TFin and I both ordered the Sutter's Hill, a sunrise comprised of Hangar One vodka, freshly squeezed orange juice, tangerine juice, and house-made grenadine.
Topped with one of those horrible cartoonish cherries, which I normally hate but relished in this incarnation. It gave the whole thing a Shirley Temple quality. If Shirley needed a swift buzz. The tangerine juice cut the orange juice's classic cloying nature, and the grenadine was sweet without being too mawkishly cherry flavored.
I ordered the fish tacos, beer-battered cod with cabbage slaw and poblano salsa.
The fish was a little underseasoned, but these are all about texture, and the cabbage slaw added that beautifully. It was subtly dressed, but the poblano salsa, a nice touch, needed a little more kick for my taste. The slightly charred tortillas were a nice touch, but a girl needs more than two wimpy lime wedges!
For dessert, I had the blackberry chantilly pie, a rather odd concoction that LSis declared "like a Jell-O no-bake dessert." The gingerbread crust was strangely not at all crusty, and there's just something disconcerting about eating purple food.
The chocolate mousse TFin ordered fared not much better.

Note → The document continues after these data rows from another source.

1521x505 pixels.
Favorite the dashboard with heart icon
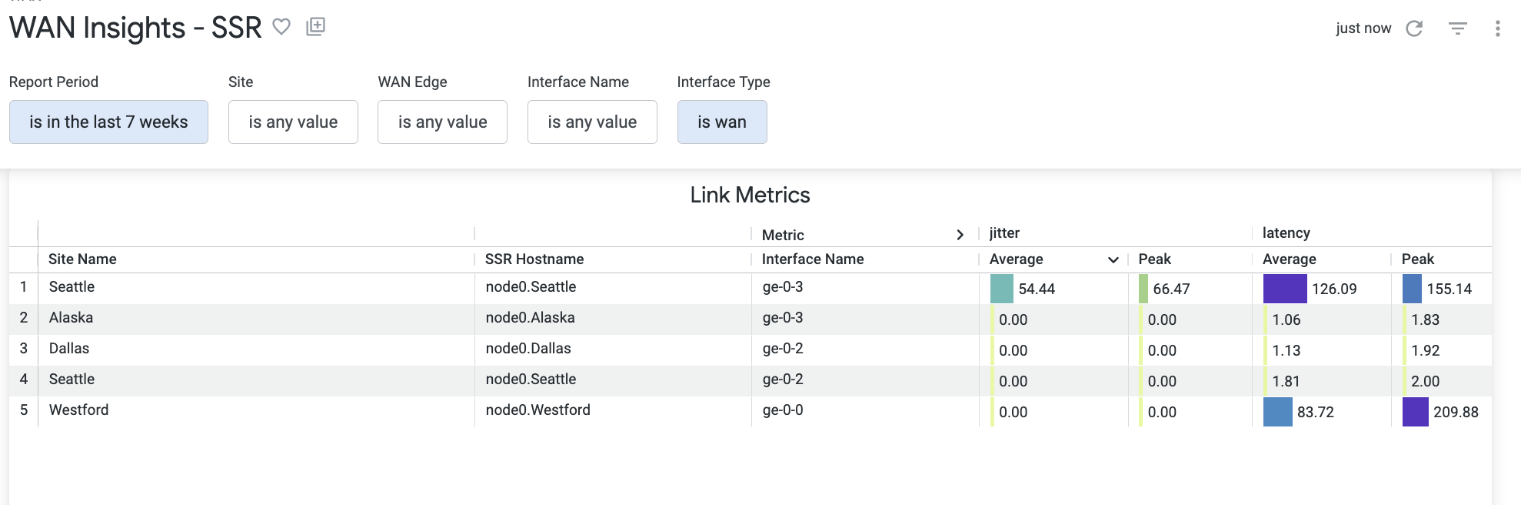281,27
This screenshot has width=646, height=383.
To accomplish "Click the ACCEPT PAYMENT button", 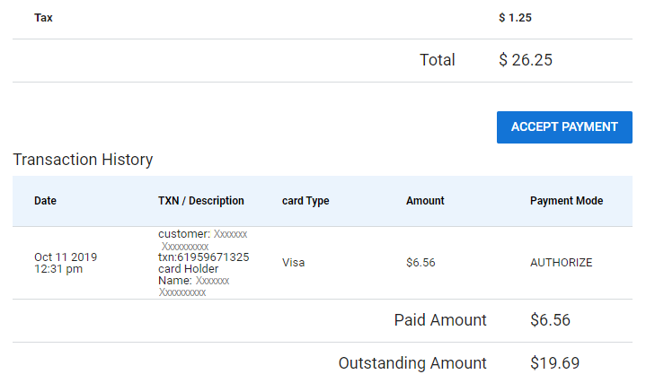I will pos(564,127).
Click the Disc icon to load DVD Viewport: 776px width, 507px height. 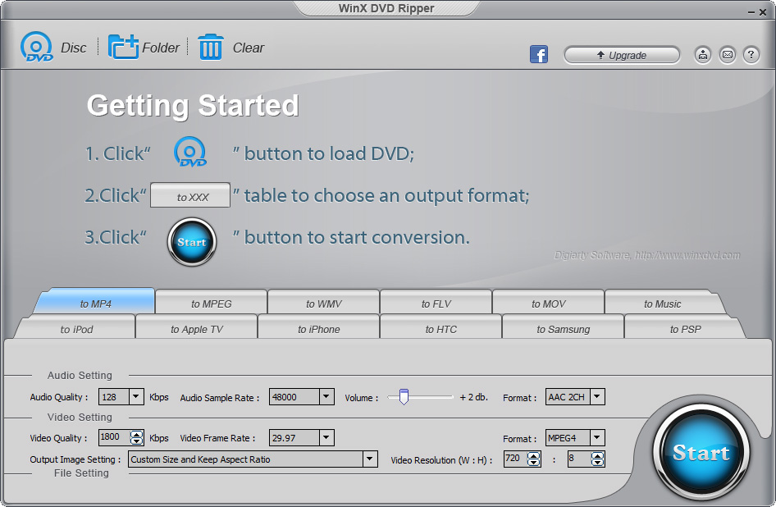[37, 48]
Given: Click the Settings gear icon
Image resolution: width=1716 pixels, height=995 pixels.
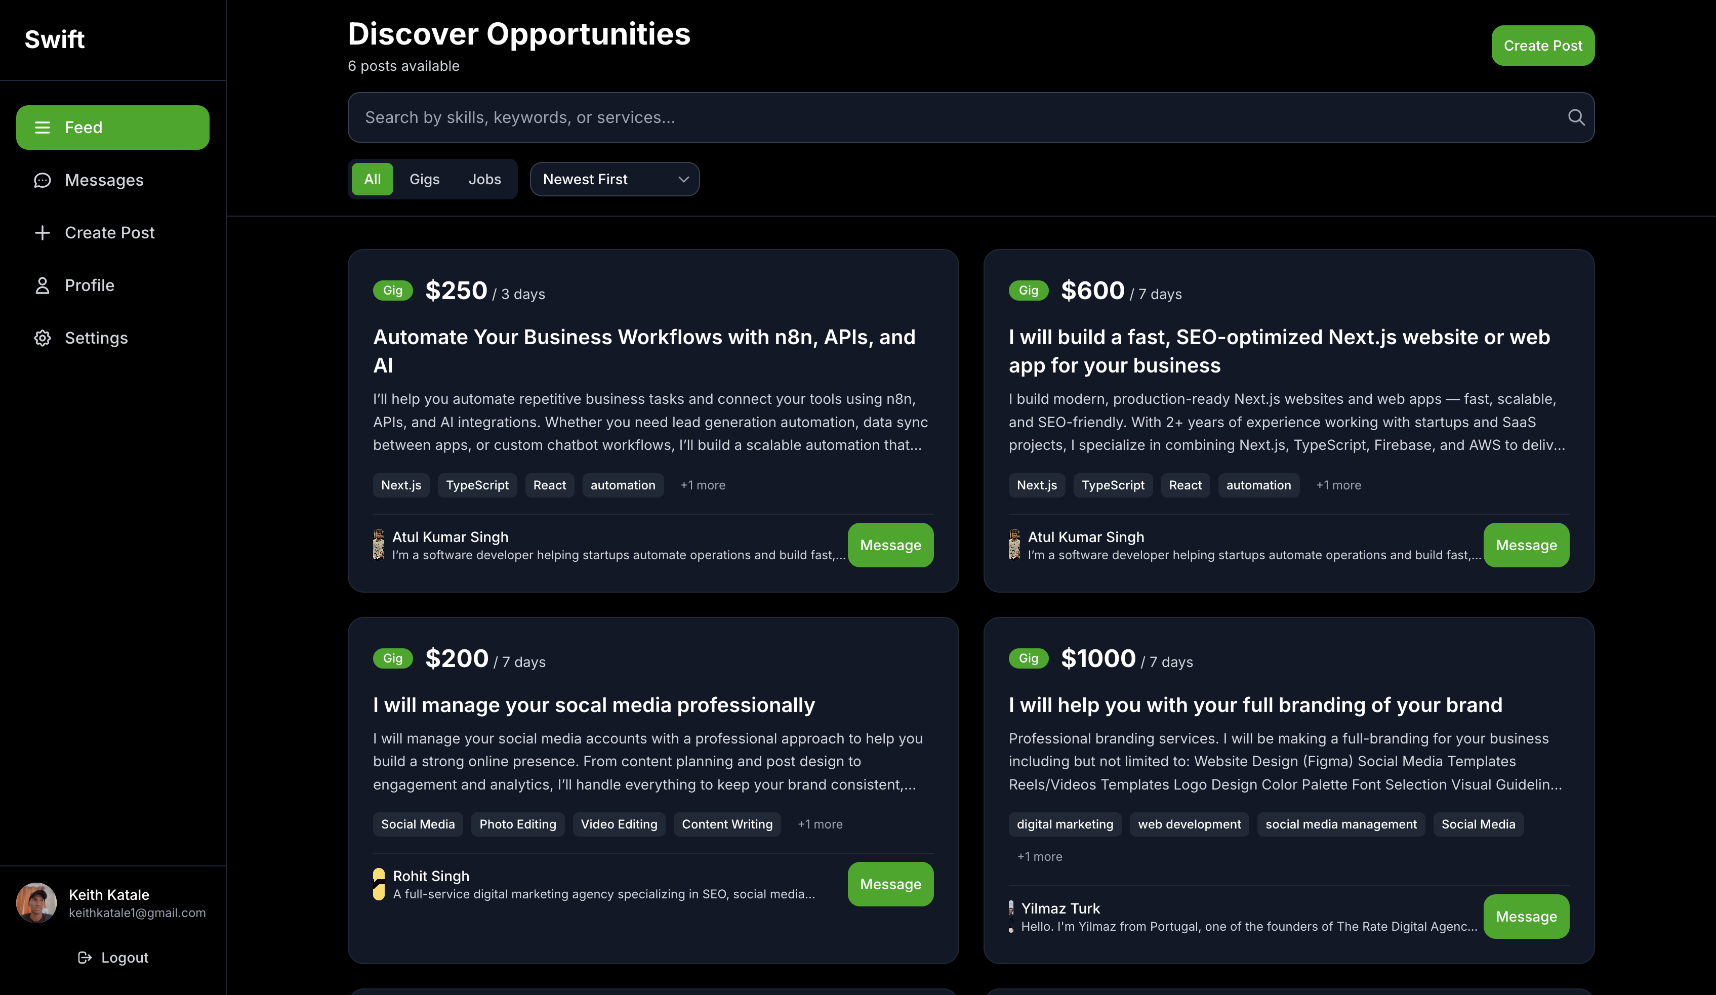Looking at the screenshot, I should pos(42,338).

The florentines were crunchy and nutty, but the mousse lacked chocolate flavor and the brandied cherries may have given an unsuspecting LSis baby Stella's first hangover. And the portion was absurd. A mousse is a dessert best served by the spoonful, not the bucketload.
I think the problem with Avo for Sunday brunch is that you're looking to be wowed—The Foodimentary Guy ordered the steak and potatoes, which was $20. When you order cocktails at $10 a pop, your expectations are high. You want fireworks, or solid-gold flatware, or shirtless waiters.
The dining room was echoingly empty, which made the pace of the meal rather breakneck. On our way out we ducked into Dram, the whiskey bar that occupies downstairs space from Avo, and the menu there looks inventive (if also prohibitively expensive). I spied bison burgers and masculine black-and-white horse photographs and—gasp!—poutine.
Oh, maybe I'll go back. I can do without some of the finer things, like "laundry detergent" and "dog food."